Web Radio Jesus Cristo Gospel: Noticias Internacional

segunda-feira, 6 de julho de 2015

Noticias Internacional

Boko Haram’s Civilian Attacks in Nigeria Intensify


Photo
Bodies of Nigerians killed in two bomb blasts were prepared for burial Monday in the north-central city of Jos. Attacks by the Boko Haram militant group killed at least 44 civilians on Sunday. Credit Agence France-Presse — Getty Images
DAKAR, Senegal — The violent campaign by the Boko Haram militant group against Nigerian civilians appeared to intensify late on Sunday with two deadly attacks in Jos, a city in central Nigeria, underscoring the challenge the country’s new president faces in trying to suppress the group.
The attacks killed at least 44 people, and possibly many more. Gunmen and suicide bombers struck a popular restaurant and a mosque, shooting worshipers who had gathered for Quranic readings during Ramadan. The attacks brought the death toll from Boko Haram attacks in the last week to more than 200.
The carnage in Jos was devastating. There was an explosion at the Yantaya mosque, and worshipers began to flee. Umar Farouk Musa, a spokesman for J.N.I., or Jama’atu Nasril Islam, the country’s main Muslim organization, said that after the blast, “people emerged from nowhere, five of them, holding sophisticated arms, shooting sporadically into the crowd.”
Mr. Musa said he witnessed the mosque attack. “We saw these people emerging from nowhere, covered with blankets,” he said in a telephone interview from Jos, referring to the gunmen. “Before we knew it, they disappeared into thin air. There were victims beyond what we could count.”
Photo
First African Church Mission in the central Nigerian city of Jos was attacked by a suicide bomber on Sunday. Credit Agence France-Presse — Getty Images
Mr. Musa said he had seen “more than 100 dead bodies,” though Nigerian media put the total death toll for the two attacks in Jos at half that figure.
The other attack, at a nearby site opposite the university in Jos, happened a few minutes earlier, when a suicide bomber walked into a restaurant and detonated his charge. Mr. Musa and colleagues arrived on the scene shortly afterward and “counted 15 dead bodies,” he said.
There have been deadly attacks in Nigeria almost daily over the last week, including several in villages in the north.
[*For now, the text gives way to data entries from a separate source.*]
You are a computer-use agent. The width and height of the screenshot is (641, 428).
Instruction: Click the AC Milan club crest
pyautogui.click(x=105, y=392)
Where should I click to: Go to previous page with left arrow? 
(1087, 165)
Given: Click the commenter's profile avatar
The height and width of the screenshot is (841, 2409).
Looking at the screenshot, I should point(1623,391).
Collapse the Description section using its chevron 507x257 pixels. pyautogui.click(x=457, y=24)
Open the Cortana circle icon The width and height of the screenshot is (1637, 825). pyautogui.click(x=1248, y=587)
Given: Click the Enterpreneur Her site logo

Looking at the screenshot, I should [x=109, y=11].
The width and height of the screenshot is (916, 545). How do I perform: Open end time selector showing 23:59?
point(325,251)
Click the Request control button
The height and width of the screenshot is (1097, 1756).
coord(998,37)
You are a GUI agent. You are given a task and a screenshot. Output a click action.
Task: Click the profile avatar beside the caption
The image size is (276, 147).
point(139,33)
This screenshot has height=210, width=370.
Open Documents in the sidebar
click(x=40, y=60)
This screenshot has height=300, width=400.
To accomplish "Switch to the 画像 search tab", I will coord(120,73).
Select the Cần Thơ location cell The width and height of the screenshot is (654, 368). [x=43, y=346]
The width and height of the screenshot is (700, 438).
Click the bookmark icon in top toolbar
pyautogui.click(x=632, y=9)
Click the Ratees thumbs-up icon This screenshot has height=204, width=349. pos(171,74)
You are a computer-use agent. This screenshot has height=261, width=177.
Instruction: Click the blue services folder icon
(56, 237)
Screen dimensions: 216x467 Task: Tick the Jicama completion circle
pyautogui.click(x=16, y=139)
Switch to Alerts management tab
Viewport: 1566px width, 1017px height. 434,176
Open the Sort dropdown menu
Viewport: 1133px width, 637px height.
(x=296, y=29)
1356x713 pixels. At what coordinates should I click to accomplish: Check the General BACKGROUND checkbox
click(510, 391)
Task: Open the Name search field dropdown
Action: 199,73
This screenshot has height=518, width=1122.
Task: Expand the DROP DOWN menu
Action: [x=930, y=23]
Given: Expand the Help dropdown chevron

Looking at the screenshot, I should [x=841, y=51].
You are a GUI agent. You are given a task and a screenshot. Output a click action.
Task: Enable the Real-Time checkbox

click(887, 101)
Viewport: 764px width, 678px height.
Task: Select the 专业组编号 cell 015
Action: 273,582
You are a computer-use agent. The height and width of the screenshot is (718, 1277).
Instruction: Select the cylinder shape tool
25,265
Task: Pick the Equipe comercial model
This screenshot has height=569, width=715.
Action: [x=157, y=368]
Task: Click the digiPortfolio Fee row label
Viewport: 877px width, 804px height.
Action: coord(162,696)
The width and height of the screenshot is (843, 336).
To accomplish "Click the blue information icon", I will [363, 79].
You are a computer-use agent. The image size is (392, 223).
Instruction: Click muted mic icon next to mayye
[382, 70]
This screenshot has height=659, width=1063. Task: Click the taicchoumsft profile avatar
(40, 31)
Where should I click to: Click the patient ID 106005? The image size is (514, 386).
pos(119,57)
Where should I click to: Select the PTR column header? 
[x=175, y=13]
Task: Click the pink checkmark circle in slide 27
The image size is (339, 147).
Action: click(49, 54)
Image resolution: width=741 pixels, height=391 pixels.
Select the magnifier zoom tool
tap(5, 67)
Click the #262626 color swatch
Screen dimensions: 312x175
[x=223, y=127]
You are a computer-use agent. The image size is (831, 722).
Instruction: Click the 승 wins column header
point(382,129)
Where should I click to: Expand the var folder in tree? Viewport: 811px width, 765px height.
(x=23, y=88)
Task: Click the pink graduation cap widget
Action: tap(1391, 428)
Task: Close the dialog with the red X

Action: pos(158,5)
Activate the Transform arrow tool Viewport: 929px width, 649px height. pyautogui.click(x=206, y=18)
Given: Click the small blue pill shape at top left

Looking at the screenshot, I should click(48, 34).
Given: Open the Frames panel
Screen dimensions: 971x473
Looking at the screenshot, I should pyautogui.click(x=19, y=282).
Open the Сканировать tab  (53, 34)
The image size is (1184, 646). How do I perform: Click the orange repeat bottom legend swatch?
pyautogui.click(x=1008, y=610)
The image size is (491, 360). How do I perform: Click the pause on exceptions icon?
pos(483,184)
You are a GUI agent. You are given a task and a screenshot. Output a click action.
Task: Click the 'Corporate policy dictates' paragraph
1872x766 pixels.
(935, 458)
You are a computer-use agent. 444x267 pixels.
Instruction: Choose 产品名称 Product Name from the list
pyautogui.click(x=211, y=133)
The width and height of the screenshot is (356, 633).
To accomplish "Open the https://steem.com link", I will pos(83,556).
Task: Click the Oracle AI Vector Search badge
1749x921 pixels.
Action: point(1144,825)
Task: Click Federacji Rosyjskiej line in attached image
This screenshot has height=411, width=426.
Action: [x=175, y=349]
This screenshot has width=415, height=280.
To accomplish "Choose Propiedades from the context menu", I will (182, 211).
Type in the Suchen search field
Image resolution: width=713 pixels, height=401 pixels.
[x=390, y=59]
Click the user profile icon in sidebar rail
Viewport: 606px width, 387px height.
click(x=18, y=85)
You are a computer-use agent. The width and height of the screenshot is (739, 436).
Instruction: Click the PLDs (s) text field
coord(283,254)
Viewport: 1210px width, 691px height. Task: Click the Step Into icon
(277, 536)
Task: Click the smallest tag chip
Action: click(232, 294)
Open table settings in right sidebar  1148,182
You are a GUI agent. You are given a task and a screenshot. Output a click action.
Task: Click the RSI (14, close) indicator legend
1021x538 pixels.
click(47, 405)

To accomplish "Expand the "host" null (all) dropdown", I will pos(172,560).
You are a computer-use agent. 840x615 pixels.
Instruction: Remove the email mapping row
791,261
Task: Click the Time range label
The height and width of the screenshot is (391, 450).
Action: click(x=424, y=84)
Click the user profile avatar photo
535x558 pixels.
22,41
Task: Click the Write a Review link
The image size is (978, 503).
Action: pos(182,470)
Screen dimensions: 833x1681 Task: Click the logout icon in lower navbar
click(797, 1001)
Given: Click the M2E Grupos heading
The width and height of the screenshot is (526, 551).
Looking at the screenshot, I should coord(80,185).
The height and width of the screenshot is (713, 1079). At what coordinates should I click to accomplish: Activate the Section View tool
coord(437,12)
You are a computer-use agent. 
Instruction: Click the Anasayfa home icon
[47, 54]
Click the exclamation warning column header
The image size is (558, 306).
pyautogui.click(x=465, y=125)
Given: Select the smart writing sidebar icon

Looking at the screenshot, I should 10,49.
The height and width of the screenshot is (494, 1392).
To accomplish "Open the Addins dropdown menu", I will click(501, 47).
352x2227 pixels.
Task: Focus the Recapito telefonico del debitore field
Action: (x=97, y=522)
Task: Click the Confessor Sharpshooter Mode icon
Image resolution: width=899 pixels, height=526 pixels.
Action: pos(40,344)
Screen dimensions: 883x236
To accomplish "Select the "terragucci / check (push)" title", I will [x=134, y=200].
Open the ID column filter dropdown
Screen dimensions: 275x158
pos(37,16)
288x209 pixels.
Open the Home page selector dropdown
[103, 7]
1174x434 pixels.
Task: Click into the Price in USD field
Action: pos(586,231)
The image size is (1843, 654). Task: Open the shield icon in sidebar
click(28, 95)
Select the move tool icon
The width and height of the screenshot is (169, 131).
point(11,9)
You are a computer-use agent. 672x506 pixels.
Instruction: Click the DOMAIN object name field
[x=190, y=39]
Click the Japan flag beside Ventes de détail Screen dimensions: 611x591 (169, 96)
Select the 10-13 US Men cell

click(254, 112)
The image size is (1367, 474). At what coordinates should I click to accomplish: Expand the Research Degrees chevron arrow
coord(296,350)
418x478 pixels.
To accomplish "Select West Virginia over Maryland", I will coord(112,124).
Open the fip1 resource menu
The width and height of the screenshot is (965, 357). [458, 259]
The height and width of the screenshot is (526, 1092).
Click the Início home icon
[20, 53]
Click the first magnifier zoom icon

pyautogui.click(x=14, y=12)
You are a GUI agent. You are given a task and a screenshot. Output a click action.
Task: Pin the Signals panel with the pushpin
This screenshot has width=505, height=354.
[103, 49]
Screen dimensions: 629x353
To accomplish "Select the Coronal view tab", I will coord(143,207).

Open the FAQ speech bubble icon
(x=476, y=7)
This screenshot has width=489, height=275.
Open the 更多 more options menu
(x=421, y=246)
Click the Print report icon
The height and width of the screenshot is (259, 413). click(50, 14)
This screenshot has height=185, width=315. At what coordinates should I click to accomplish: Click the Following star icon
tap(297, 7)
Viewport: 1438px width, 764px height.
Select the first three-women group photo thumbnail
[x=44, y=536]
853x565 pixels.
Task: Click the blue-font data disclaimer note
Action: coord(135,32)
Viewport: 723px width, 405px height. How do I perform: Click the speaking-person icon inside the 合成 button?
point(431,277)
Each has generally involved a bombing and indiscriminate shooting into crowds of civilians. A suicide bomber killed six people Sunday at a church in the northeast, and suicide bombers killed many civilians Friday in Maiduguri, the main city of the northeast.
The new Nigerian president, Muhammadu Buhari, is a former army general who has vowed to pursue a military campaign against Boko Haram more vigorously than his lackluster predecessor, Goodluck Jonathan. Mr. Buhari has already taken some measures, including moving the campaign’s nerve center to Borno State, where Boko Haram is strongest, and coordinating Nigeria’s efforts more closely with those of its neighbors Niger, Chad and Cameroon.
Analysts say that Boko Haram is responding by stepping up its attacks against civilian targets. “It’s a fallout from the pressure the federal government is mounting against the Boko Haram in the northeast,” said Muhammad Lawal Ishaq, the legal adviser at the central mosque in Jos. “They want to create diversionary tactics by attacking other soft spots,” he said.
After the church bombing on Sunday, Mr. Buhari’s spokesman talked of the government’s “total commitment to doing everything possible to eradicate Boko Haram, terrorism and mindless extremism from Nigeria in the shortest possible time.”